General Discussion
In reply to the discussion: Sitting in a restaurant today I realized how much trouble we are in for [View all]Yo_Mama
(8,303 posts)The jobs base has been eroded so far that it is the source of our fiscal problems.
And it's just a joke to think housing values can stabilize when so many of the younger people are facing such poor employment prospects, rising expenses, and are burdened with student debt on top of it.
I pulled some stats from BLS.
Full time jobs - as of Feb, 114,408,000. As of March 2001, 114,006,000,
but the population has increased by at around 10%.

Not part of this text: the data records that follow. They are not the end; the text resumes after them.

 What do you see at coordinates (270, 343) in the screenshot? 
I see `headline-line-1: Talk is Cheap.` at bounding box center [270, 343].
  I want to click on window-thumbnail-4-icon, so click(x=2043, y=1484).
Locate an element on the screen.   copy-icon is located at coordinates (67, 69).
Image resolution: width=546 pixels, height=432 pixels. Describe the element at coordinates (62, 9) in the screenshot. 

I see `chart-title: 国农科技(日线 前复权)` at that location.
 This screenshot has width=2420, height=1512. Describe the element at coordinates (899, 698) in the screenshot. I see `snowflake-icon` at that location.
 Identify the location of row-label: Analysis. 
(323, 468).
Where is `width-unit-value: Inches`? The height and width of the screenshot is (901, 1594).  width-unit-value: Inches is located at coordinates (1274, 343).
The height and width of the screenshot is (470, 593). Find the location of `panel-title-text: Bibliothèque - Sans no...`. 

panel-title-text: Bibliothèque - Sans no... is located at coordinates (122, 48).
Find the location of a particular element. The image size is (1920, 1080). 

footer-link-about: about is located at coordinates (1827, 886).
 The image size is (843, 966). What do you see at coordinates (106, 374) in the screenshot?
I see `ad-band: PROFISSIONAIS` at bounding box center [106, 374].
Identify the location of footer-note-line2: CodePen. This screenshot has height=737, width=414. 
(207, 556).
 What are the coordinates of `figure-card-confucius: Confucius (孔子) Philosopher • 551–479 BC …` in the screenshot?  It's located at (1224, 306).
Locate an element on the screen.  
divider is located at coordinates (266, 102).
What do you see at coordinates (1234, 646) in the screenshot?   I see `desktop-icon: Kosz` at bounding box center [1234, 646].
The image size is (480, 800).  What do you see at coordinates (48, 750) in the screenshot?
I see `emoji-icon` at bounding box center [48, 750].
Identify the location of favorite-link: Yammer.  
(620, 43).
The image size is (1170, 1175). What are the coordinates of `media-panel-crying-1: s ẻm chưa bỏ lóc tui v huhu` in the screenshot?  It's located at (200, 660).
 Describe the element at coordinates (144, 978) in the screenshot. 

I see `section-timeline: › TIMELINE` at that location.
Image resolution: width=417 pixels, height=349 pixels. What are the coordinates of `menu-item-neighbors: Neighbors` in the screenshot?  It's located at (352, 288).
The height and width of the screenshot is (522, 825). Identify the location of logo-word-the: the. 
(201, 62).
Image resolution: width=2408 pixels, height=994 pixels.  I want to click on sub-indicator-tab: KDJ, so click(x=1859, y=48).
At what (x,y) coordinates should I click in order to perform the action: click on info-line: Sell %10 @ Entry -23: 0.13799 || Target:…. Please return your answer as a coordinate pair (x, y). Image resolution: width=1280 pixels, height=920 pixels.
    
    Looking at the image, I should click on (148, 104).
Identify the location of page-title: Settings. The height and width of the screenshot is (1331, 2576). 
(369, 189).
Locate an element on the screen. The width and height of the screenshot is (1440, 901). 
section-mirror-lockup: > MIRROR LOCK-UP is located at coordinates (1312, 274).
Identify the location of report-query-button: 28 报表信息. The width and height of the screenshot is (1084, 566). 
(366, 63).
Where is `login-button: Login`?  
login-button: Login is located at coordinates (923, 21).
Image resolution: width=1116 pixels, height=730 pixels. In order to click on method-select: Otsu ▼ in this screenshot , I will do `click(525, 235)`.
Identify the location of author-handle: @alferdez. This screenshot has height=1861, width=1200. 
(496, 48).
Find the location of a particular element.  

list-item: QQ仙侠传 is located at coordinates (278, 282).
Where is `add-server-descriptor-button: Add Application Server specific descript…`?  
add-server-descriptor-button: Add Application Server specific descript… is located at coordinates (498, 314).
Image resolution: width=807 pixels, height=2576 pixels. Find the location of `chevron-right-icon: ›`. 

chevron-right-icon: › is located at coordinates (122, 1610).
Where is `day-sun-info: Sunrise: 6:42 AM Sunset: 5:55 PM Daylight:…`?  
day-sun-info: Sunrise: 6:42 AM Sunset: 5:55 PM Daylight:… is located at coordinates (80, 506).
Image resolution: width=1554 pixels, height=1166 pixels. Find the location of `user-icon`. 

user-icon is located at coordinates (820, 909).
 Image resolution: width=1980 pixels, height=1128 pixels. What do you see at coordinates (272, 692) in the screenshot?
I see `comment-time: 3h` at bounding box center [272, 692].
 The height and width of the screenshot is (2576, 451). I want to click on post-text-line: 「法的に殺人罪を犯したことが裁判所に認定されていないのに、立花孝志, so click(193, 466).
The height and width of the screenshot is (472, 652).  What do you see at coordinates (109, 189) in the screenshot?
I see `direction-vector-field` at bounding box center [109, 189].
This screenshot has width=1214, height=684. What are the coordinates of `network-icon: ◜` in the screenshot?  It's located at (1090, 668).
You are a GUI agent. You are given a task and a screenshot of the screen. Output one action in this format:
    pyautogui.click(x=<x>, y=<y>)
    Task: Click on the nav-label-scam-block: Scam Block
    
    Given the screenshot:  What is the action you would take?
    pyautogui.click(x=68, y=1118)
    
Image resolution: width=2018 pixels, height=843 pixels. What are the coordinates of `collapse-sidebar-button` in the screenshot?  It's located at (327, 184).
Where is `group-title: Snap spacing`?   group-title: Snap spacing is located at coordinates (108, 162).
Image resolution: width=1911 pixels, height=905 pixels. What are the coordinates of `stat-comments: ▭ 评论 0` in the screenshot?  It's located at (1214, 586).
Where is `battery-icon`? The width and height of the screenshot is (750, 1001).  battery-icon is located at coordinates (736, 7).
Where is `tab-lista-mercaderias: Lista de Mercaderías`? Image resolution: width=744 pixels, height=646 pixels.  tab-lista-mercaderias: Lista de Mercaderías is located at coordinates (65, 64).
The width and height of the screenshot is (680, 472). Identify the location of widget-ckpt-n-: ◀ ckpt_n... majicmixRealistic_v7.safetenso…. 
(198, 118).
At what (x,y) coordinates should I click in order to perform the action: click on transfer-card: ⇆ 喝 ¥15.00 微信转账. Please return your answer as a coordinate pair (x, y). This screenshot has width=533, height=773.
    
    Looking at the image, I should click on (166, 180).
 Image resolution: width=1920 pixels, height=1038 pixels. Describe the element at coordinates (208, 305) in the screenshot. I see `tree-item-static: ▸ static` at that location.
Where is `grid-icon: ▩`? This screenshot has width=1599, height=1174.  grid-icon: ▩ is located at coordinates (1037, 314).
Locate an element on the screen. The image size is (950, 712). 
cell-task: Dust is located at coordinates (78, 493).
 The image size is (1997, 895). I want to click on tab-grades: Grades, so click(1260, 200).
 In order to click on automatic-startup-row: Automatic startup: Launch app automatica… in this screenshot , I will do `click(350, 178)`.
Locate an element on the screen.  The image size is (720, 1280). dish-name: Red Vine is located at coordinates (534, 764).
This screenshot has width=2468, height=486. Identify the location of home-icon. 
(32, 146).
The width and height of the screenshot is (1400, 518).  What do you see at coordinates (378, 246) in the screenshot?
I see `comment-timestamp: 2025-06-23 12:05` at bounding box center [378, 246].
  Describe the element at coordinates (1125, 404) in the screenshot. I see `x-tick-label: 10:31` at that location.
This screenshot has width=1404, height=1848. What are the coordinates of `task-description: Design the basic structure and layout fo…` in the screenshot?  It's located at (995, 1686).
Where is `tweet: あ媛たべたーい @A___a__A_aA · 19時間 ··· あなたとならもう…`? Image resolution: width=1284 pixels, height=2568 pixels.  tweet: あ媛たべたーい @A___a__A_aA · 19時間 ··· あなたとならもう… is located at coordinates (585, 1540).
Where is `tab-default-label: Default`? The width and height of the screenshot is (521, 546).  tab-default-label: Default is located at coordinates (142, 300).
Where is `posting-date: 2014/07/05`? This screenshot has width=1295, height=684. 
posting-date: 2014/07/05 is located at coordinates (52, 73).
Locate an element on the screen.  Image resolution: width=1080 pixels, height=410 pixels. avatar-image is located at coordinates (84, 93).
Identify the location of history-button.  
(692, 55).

2001, 285 million, 2012, estimated 313 million.
Part time workers:
Feb 2012, 27,576,000
Feb 2001, 23,542,000
20-24 year-olds working (in any type of employment):
Feb 2012, 13,395,000
Feb 2001, 13,449,000
25-54 year-olds working at all:
Feb 2012, 94,056,000
Feb 2001, 98,729,000
55 and over working:
Feb 2012, 30,187,000
Feb 2001, 18,516,000
We don't have the replacements coming up behind us to take over the load, and it's because there aren't decent jobs for them. Everywhere I go for years now, I see middle-aged and younger adults working jobs that teenagers used to do.
Workers aged 16-19:
Feb 2012, 4,371,000
Feb 2001, 7,038,000
I guess we pushed them right out the door!
If you go to the Census historical income tables, in 2010 dollars per capita incomes did not increase at all for a decade, even discounting the last two years of income drops:
http://www.census.gov/hhes/www/income/data/historical/people/
This is some frightening stuff. The reason social benefits are rising so quickly is because we're a rapidly aging society without adequate jobs for the young:
When the non-government income base goes up so much more slowly than social needs, you get a crunch:
Obviously the solution has got to be to build the underlying economy.